**Aim of the exercise**
From the first line of the entries below, reproduce everything exactly through the line with "Task: Click the Verificar Firma button", and nothing more.

**Provided information**
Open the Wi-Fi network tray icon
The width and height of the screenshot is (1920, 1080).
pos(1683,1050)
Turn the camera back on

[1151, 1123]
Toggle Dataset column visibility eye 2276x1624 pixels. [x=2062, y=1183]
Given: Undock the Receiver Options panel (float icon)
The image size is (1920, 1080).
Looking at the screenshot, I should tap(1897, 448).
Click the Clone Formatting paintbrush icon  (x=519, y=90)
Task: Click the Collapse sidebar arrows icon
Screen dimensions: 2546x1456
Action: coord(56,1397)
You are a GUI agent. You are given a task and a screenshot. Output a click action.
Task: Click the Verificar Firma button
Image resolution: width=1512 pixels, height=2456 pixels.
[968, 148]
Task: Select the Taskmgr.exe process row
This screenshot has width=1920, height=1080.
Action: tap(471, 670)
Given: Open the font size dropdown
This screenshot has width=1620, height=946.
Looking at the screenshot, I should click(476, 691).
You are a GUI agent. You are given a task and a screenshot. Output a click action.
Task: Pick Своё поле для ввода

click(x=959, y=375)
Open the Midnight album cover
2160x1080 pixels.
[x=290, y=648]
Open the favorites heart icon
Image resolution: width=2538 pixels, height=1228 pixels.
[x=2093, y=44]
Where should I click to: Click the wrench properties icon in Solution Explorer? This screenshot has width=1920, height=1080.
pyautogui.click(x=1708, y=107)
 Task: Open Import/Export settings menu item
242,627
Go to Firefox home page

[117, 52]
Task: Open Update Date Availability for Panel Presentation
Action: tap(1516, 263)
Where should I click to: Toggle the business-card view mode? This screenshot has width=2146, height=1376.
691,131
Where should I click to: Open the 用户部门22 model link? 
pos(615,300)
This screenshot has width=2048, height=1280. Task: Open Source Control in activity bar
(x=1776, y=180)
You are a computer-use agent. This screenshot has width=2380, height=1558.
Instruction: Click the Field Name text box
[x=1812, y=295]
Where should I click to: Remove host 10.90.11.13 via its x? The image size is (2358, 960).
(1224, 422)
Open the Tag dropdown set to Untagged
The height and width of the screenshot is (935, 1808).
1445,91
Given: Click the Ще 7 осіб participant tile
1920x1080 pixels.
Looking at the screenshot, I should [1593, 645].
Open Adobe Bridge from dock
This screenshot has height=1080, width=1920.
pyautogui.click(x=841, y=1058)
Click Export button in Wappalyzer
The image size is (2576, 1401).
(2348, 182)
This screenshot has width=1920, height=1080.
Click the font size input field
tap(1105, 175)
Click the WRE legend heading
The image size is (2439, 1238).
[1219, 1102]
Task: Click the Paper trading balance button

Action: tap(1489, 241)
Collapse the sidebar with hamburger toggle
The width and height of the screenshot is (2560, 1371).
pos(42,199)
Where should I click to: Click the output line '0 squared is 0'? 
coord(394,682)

**Response to this task**
Open the Wi-Fi network tray icon
The width and height of the screenshot is (1920, 1080).
pos(1683,1050)
Turn the camera back on

[1151, 1123]
Toggle Dataset column visibility eye 2276x1624 pixels. [x=2062, y=1183]
Given: Undock the Receiver Options panel (float icon)
The image size is (1920, 1080).
Looking at the screenshot, I should tap(1897, 448).
Click the Clone Formatting paintbrush icon  (x=519, y=90)
Task: Click the Collapse sidebar arrows icon
Screen dimensions: 2546x1456
Action: coord(56,1397)
You are a GUI agent. You are given a task and a screenshot. Output a click action.
Task: Click the Verificar Firma button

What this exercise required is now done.